Amazon is scheduled to report its Q4 2025 results, covering the key holiday quarter, on Feb. 5. Management has guided for net sales of $206 billion to $213 billion, broadly in line with the roughly $208 billion Wall Street consensus. For context, Amazon posted 13% year-over-year (YoY) revenue growth in the third quarter ended September, reaching $180.2 billion, with results supported by a roughly 20% jump in Amazon Web Services sales.

Analysts are looking for a similar pace of moderate growth in Q4. Strong holiday shopping activity and advertising demand are expected to support results, alongside continued momentum at AWS, which was the company’s fastest-growing segment in Q3.

AWS will be a central focus. While cloud revenue climbed about 20% in the prior quarter, heavy spending on AI-related infrastructure and hiring weighed on margins. Investors will be watching for signs of re-acceleration tied to large AI contracts, as well as guidance on server and storage capital spending in 2026.

Holiday-quarter retail trends will also be closely examined. Sales and ad revenue in December should offer insight into consumer demand and whether e-commerce activity is strengthening or softening.
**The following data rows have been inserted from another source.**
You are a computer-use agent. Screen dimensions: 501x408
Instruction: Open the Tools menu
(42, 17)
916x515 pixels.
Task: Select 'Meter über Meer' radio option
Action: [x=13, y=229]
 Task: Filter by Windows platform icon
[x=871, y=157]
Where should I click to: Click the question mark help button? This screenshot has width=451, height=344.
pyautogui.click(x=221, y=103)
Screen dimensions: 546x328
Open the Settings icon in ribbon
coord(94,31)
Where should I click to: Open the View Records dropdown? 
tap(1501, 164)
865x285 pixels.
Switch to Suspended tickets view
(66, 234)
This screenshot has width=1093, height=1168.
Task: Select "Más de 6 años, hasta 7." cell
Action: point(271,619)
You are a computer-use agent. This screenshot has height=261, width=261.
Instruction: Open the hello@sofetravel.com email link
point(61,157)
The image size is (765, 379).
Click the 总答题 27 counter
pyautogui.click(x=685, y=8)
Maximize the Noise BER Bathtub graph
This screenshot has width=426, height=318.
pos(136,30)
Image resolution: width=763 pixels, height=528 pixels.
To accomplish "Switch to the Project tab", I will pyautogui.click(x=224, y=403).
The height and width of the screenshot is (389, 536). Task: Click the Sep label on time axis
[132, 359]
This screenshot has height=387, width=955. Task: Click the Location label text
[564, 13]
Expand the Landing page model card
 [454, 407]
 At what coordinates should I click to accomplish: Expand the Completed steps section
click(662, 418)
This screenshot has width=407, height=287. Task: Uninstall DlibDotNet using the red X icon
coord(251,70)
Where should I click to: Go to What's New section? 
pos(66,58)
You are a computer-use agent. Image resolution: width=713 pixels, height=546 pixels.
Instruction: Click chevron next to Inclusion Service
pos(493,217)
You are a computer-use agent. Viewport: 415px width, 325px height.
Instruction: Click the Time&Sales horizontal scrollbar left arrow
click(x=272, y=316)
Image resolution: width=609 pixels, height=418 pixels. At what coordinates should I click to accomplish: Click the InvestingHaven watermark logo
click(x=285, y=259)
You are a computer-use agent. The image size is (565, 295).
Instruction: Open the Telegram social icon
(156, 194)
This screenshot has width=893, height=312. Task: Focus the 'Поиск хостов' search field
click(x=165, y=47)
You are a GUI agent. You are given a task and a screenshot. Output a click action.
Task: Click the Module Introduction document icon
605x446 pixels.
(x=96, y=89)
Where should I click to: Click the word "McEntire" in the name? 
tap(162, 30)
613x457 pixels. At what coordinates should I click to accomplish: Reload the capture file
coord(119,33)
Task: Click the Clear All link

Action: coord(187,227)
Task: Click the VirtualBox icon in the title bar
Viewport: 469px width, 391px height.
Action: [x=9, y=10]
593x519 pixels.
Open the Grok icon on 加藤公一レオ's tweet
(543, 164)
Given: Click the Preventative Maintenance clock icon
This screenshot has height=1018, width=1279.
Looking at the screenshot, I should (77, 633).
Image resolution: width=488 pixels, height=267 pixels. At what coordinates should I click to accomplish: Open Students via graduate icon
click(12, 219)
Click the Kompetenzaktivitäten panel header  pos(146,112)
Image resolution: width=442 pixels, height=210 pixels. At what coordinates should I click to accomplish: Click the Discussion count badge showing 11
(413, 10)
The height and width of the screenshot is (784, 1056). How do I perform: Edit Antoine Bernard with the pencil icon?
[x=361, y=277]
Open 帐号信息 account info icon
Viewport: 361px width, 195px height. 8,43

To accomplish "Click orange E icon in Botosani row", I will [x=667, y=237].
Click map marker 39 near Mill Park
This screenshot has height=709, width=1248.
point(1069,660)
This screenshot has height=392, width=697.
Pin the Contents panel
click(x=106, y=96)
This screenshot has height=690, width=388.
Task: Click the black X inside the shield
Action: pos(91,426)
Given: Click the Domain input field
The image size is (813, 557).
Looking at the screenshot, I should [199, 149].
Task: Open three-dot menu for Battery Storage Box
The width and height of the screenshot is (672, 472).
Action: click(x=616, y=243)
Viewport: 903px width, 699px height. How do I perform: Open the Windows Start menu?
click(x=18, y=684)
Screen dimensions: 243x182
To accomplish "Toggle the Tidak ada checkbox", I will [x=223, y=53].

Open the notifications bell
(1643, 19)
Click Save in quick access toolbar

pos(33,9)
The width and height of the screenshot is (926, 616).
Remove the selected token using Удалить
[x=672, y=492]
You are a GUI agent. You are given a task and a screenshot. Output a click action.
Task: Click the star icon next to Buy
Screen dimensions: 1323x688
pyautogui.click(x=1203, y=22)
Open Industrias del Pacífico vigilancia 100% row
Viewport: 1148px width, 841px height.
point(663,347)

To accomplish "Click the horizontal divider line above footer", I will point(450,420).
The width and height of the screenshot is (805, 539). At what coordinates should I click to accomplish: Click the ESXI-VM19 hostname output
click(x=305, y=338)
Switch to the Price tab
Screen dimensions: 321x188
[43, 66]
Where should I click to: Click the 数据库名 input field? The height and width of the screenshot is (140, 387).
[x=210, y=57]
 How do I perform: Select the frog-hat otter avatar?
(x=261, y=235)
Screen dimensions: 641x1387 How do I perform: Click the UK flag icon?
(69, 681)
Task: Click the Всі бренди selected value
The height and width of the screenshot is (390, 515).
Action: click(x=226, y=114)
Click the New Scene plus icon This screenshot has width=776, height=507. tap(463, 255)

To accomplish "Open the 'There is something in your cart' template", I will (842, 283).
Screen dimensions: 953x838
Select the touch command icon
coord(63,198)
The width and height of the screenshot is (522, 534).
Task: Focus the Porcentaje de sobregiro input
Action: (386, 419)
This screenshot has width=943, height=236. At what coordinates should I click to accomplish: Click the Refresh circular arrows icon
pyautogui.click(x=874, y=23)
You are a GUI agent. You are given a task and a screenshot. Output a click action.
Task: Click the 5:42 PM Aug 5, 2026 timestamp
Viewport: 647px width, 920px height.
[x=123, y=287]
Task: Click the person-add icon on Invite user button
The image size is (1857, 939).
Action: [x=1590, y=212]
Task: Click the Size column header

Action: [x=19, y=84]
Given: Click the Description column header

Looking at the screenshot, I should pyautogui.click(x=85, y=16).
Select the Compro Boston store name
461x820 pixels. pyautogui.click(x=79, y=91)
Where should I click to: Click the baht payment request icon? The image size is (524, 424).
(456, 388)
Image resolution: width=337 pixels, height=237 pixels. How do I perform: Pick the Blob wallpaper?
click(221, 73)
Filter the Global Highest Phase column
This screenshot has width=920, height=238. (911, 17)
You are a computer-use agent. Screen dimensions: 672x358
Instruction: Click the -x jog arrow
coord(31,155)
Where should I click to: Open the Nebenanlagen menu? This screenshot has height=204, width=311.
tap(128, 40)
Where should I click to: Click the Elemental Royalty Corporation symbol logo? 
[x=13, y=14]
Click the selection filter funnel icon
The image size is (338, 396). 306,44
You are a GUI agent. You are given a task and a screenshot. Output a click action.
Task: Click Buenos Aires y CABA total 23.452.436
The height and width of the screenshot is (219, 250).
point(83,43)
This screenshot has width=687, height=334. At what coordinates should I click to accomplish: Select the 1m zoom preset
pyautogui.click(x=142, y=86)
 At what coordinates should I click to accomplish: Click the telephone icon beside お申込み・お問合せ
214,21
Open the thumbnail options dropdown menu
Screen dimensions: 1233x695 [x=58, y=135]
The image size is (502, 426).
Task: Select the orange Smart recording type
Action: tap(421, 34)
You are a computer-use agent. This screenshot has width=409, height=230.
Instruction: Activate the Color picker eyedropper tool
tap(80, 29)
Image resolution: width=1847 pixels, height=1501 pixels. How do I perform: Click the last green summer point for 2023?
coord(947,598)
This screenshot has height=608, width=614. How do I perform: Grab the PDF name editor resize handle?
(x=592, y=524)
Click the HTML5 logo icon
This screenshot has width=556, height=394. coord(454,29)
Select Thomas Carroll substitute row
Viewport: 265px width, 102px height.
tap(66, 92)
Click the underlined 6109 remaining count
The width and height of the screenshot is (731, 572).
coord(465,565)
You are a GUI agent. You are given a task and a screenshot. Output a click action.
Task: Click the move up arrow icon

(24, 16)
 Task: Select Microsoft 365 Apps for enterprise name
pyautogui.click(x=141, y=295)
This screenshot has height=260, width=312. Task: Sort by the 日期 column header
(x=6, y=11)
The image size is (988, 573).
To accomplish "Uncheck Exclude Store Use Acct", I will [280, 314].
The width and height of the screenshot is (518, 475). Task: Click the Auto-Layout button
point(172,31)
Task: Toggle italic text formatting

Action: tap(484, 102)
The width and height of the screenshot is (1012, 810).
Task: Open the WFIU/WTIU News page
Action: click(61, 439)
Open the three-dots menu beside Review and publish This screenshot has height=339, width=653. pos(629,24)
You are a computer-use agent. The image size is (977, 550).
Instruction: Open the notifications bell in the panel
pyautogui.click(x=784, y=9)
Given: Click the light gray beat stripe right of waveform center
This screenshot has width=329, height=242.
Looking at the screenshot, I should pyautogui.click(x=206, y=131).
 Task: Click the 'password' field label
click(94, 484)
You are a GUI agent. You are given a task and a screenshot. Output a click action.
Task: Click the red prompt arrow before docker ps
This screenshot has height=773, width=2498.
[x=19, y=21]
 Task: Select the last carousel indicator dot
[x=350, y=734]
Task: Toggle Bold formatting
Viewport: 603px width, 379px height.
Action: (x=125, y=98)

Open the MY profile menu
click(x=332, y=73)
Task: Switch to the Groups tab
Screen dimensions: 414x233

Cost discipline is another key theme. Following recent layoff plans, management commentary on logistics efficiency, cloud operating costs, and hiring levels will be scrutinized. Overall, analysts view AWS and cloud adoption as long-term growth drivers, while noting near-term risks from consumer softness and elevated AI spending.

Analyst Commentary

Wall Street remains largely bullish on Amazon. Several major firms have raised their targets in recent weeks; for example, Goldman Sachs now rates AMZN “Buy” with a $300 target. Analysts praise Amazon’s long-term potential, especially AWS and advertising, but note that recent cost cuts and spending temper the near-term outlook

TD Cowen and Morgan Stanley likewise have $315 targets, seeing 40% plus upside on continued AWS expansion. Barclays and other firms also have targets of $300 to $360. 

Overall, the vast majority of analysts rate AMZN as a “Strong Buy,” and the 12-month average price target is set at $297, which implies an expected 23% upside.

The Bottom Line on AMZN Stock

Analysts have identified new cuts by Amazon as a short-term negative sentiment. Meanwhile, the actions of Amazon are reflective of a larger technological trend. Other competitors, such as Microsoft (MSFT), among others, have also downsized staff size yet have made huge investments in AI and cloud. To investors, the trend highlights a shift in growth-at-any-cost recruiting to efficiency and automation.

Whether these layoffs are preemptive cost measures or an indication of a slowing demand is the question in the case of Amazon. Provided Amazon can continue its expansion in AWS and advertising, and the labor cost cuts are immediately converted into better margins, the stock would be rewarded. Nonetheless, the share market might remain under tension in the coming days as long as the markets believe that the cuts are a sign of more underlying weakness.

Amazon's stock performance has not been strong compared to others, and the additional layoff announcement adds to the sense of caution. Nevertheless, the company continues to be a leader in the rapid cloud and AI businesses. Any indication of declining consumer demand will offset the savings in costs and strategic investments by investors. The next significant catalyst for AMZN stock will unquestionably be the next earnings report and any guidance on costs or investments.

www.barchart.com

On the date of publication, Nauman Khan did not have (either directly or indirectly) positions in any of the securities mentioned in this article. All information and data in this article is solely for informational purposes. For more information please view the Barchart Disclosure Policy here.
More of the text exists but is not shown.